→ Try it
The reply should hold every record, copied exactly.

→ Stored items
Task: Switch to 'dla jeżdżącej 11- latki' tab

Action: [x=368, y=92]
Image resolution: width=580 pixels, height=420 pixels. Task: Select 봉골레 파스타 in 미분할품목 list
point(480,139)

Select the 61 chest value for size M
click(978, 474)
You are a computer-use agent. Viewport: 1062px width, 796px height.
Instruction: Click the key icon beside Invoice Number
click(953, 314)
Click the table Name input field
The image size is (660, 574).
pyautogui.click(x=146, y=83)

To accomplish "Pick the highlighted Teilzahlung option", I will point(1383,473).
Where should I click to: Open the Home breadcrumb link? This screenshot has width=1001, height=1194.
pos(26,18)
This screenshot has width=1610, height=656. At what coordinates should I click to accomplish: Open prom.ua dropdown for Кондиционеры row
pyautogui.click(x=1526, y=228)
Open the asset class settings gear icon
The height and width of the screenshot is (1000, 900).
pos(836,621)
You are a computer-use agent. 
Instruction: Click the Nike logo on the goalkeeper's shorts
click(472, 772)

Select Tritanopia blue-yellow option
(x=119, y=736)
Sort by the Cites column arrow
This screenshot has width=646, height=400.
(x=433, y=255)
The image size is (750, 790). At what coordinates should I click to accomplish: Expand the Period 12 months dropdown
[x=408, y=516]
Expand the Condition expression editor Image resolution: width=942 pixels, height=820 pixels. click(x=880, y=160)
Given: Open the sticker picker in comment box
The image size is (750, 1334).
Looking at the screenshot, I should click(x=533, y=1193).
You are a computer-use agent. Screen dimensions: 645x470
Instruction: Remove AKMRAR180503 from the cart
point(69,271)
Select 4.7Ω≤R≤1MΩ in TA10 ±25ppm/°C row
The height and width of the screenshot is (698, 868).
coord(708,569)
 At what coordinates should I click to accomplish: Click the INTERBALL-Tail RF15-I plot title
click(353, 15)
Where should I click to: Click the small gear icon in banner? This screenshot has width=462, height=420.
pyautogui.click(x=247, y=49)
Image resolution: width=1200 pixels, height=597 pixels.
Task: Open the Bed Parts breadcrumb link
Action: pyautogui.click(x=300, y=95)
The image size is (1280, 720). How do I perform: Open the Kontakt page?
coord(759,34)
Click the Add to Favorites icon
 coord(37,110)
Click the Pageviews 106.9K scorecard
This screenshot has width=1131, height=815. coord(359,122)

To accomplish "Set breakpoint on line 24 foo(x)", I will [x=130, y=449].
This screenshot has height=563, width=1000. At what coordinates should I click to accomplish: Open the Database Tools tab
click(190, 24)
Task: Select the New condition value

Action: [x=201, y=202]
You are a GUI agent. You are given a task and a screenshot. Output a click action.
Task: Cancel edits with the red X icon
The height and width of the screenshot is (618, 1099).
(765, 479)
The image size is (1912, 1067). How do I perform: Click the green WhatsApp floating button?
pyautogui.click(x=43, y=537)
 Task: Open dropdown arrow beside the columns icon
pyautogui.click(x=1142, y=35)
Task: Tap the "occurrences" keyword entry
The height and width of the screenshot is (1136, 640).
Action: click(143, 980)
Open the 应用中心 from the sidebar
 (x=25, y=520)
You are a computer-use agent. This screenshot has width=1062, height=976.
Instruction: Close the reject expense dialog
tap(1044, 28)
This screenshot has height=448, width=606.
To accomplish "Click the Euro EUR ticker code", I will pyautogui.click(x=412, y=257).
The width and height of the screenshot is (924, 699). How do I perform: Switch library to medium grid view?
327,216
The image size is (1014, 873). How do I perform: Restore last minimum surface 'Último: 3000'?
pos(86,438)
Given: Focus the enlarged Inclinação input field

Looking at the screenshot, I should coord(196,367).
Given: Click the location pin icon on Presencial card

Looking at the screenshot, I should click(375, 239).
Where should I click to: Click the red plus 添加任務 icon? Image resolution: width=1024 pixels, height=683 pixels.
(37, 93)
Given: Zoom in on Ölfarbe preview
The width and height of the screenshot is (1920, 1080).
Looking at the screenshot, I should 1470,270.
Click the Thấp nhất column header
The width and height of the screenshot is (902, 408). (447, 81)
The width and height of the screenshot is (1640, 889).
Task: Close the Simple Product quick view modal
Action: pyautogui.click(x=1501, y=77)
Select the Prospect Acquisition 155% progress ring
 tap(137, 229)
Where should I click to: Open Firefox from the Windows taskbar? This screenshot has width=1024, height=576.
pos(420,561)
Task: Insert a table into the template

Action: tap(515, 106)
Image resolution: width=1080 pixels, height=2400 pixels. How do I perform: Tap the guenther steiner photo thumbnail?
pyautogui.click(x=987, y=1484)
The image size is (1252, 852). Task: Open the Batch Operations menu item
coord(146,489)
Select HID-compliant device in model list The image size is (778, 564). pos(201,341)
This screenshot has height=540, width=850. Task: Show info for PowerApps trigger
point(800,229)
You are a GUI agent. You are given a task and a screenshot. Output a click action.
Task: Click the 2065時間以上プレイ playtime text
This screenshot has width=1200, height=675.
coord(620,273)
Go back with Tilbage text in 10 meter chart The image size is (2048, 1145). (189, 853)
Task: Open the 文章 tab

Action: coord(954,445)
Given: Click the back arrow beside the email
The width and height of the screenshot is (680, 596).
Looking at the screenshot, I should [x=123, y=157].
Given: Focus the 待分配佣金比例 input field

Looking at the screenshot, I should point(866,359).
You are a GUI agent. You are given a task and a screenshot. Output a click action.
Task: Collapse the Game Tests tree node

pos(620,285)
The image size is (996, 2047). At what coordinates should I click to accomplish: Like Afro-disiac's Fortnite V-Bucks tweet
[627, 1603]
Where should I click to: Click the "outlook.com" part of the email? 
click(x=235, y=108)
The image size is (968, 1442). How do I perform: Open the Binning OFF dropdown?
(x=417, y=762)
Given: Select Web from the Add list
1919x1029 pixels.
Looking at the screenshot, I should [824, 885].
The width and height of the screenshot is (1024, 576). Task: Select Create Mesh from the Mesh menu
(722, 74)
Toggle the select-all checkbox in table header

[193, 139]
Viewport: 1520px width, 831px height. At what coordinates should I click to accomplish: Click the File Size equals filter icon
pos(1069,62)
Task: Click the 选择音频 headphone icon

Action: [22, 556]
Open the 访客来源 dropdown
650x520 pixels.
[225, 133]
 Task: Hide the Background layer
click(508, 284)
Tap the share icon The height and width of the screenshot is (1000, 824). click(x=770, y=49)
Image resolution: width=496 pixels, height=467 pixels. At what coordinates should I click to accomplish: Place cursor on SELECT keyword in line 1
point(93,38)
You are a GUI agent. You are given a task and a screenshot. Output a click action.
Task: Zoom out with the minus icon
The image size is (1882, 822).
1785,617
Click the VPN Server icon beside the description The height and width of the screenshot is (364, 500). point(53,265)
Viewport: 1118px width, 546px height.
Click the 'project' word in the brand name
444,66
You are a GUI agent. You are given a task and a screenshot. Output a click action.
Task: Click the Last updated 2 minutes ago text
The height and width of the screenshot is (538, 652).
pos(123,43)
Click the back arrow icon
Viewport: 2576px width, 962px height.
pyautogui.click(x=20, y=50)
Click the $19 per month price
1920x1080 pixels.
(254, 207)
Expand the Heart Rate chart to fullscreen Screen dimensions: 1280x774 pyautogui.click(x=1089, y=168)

→ Worked solution
Task: Switch to 'dla jeżdżącej 11- latki' tab

Action: [x=368, y=92]
Image resolution: width=580 pixels, height=420 pixels. Task: Select 봉골레 파스타 in 미분할품목 list
point(480,139)

Select the 61 chest value for size M
click(978, 474)
You are a computer-use agent. Viewport: 1062px width, 796px height.
Instruction: Click the key icon beside Invoice Number
click(953, 314)
Click the table Name input field
The image size is (660, 574).
pyautogui.click(x=146, y=83)

To accomplish "Pick the highlighted Teilzahlung option", I will point(1383,473).
Where should I click to: Open the Home breadcrumb link? This screenshot has width=1001, height=1194.
pos(26,18)
This screenshot has width=1610, height=656. At what coordinates should I click to accomplish: Open prom.ua dropdown for Кондиционеры row
pyautogui.click(x=1526, y=228)
Open the asset class settings gear icon
The height and width of the screenshot is (1000, 900).
pos(836,621)
You are a computer-use agent. 
Instruction: Click the Nike logo on the goalkeeper's shorts
click(472, 772)

Select Tritanopia blue-yellow option
(x=119, y=736)
Sort by the Cites column arrow
This screenshot has width=646, height=400.
(x=433, y=255)
The image size is (750, 790). At what coordinates should I click to accomplish: Expand the Period 12 months dropdown
[x=408, y=516]
Expand the Condition expression editor Image resolution: width=942 pixels, height=820 pixels. click(x=880, y=160)
Given: Open the sticker picker in comment box
The image size is (750, 1334).
Looking at the screenshot, I should click(x=533, y=1193).
You are a computer-use agent. Screen dimensions: 645x470
Instruction: Remove AKMRAR180503 from the cart
point(69,271)
Select 4.7Ω≤R≤1MΩ in TA10 ±25ppm/°C row
The height and width of the screenshot is (698, 868).
coord(708,569)
 At what coordinates should I click to accomplish: Click the INTERBALL-Tail RF15-I plot title
click(353, 15)
Where should I click to: Click the small gear icon in banner? This screenshot has width=462, height=420.
pyautogui.click(x=247, y=49)
Image resolution: width=1200 pixels, height=597 pixels.
Task: Open the Bed Parts breadcrumb link
Action: pyautogui.click(x=300, y=95)
The image size is (1280, 720). How do I perform: Open the Kontakt page?
coord(759,34)
Click the Add to Favorites icon
 coord(37,110)
Click the Pageviews 106.9K scorecard
This screenshot has width=1131, height=815. coord(359,122)

To accomplish "Set breakpoint on line 24 foo(x)", I will [x=130, y=449].
This screenshot has height=563, width=1000. At what coordinates should I click to accomplish: Open the Database Tools tab
click(190, 24)
Task: Select the New condition value

Action: [x=201, y=202]
You are a GUI agent. You are given a task and a screenshot. Output a click action.
Task: Cancel edits with the red X icon
The height and width of the screenshot is (618, 1099).
(765, 479)
The image size is (1912, 1067). How do I perform: Click the green WhatsApp floating button?
pyautogui.click(x=43, y=537)
 Task: Open dropdown arrow beside the columns icon
pyautogui.click(x=1142, y=35)
Task: Tap the "occurrences" keyword entry
The height and width of the screenshot is (1136, 640).
Action: click(143, 980)
Open the 应用中心 from the sidebar
 (x=25, y=520)
You are a computer-use agent. This screenshot has width=1062, height=976.
Instruction: Close the reject expense dialog
tap(1044, 28)
This screenshot has height=448, width=606.
To accomplish "Click the Euro EUR ticker code", I will pyautogui.click(x=412, y=257).
The width and height of the screenshot is (924, 699). How do I perform: Switch library to medium grid view?
327,216
The image size is (1014, 873). How do I perform: Restore last minimum surface 'Último: 3000'?
pos(86,438)
Given: Focus the enlarged Inclinação input field

Looking at the screenshot, I should coord(196,367).
Given: Click the location pin icon on Presencial card

Looking at the screenshot, I should click(375, 239).
Where should I click to: Click the red plus 添加任務 icon? Image resolution: width=1024 pixels, height=683 pixels.
(37, 93)
Given: Zoom in on Ölfarbe preview
The width and height of the screenshot is (1920, 1080).
Looking at the screenshot, I should 1470,270.
Click the Thấp nhất column header
The width and height of the screenshot is (902, 408). (447, 81)
The width and height of the screenshot is (1640, 889).
Task: Close the Simple Product quick view modal
Action: pyautogui.click(x=1501, y=77)
Select the Prospect Acquisition 155% progress ring
 tap(137, 229)
Where should I click to: Open Firefox from the Windows taskbar? This screenshot has width=1024, height=576.
pos(420,561)
Task: Insert a table into the template

Action: tap(515, 106)
Image resolution: width=1080 pixels, height=2400 pixels. How do I perform: Tap the guenther steiner photo thumbnail?
pyautogui.click(x=987, y=1484)
The image size is (1252, 852). Task: Open the Batch Operations menu item
coord(146,489)
Select HID-compliant device in model list The image size is (778, 564). pos(201,341)
This screenshot has height=540, width=850. Task: Show info for PowerApps trigger
point(800,229)
You are a GUI agent. You are given a task and a screenshot. Output a click action.
Task: Click the 2065時間以上プレイ playtime text
This screenshot has width=1200, height=675.
coord(620,273)
Go back with Tilbage text in 10 meter chart The image size is (2048, 1145). (189, 853)
Task: Open the 文章 tab

Action: coord(954,445)
Given: Click the back arrow beside the email
The width and height of the screenshot is (680, 596).
Looking at the screenshot, I should [x=123, y=157].
Given: Focus the 待分配佣金比例 input field

Looking at the screenshot, I should point(866,359).
You are a GUI agent. You are given a task and a screenshot. Output a click action.
Task: Collapse the Game Tests tree node

pos(620,285)
The image size is (996, 2047). At what coordinates should I click to accomplish: Like Afro-disiac's Fortnite V-Bucks tweet
[627, 1603]
Where should I click to: Click the "outlook.com" part of the email? 
click(x=235, y=108)
The image size is (968, 1442). How do I perform: Open the Binning OFF dropdown?
(x=417, y=762)
Given: Select Web from the Add list
1919x1029 pixels.
Looking at the screenshot, I should [824, 885].
The width and height of the screenshot is (1024, 576). Task: Select Create Mesh from the Mesh menu
(722, 74)
Toggle the select-all checkbox in table header

[193, 139]
Viewport: 1520px width, 831px height. At what coordinates should I click to accomplish: Click the File Size equals filter icon
pos(1069,62)
Task: Click the 选择音频 headphone icon

Action: [22, 556]
Open the 访客来源 dropdown
650x520 pixels.
[225, 133]
 Task: Hide the Background layer
click(508, 284)
Tap the share icon The height and width of the screenshot is (1000, 824). click(x=770, y=49)
Image resolution: width=496 pixels, height=467 pixels. At what coordinates should I click to accomplish: Place cursor on SELECT keyword in line 1
point(93,38)
You are a GUI agent. You are given a task and a screenshot. Output a click action.
Task: Zoom out with the minus icon
The image size is (1882, 822).
1785,617
Click the VPN Server icon beside the description The height and width of the screenshot is (364, 500). point(53,265)
Viewport: 1118px width, 546px height.
Click the 'project' word in the brand name
444,66
You are a GUI agent. You are given a task and a screenshot. Output a click action.
Task: Click the Last updated 2 minutes ago text
The height and width of the screenshot is (538, 652).
pos(123,43)
Click the back arrow icon
Viewport: 2576px width, 962px height.
pyautogui.click(x=20, y=50)
Click the $19 per month price
1920x1080 pixels.
(254, 207)
Expand the Heart Rate chart to fullscreen Screen dimensions: 1280x774 pyautogui.click(x=1089, y=168)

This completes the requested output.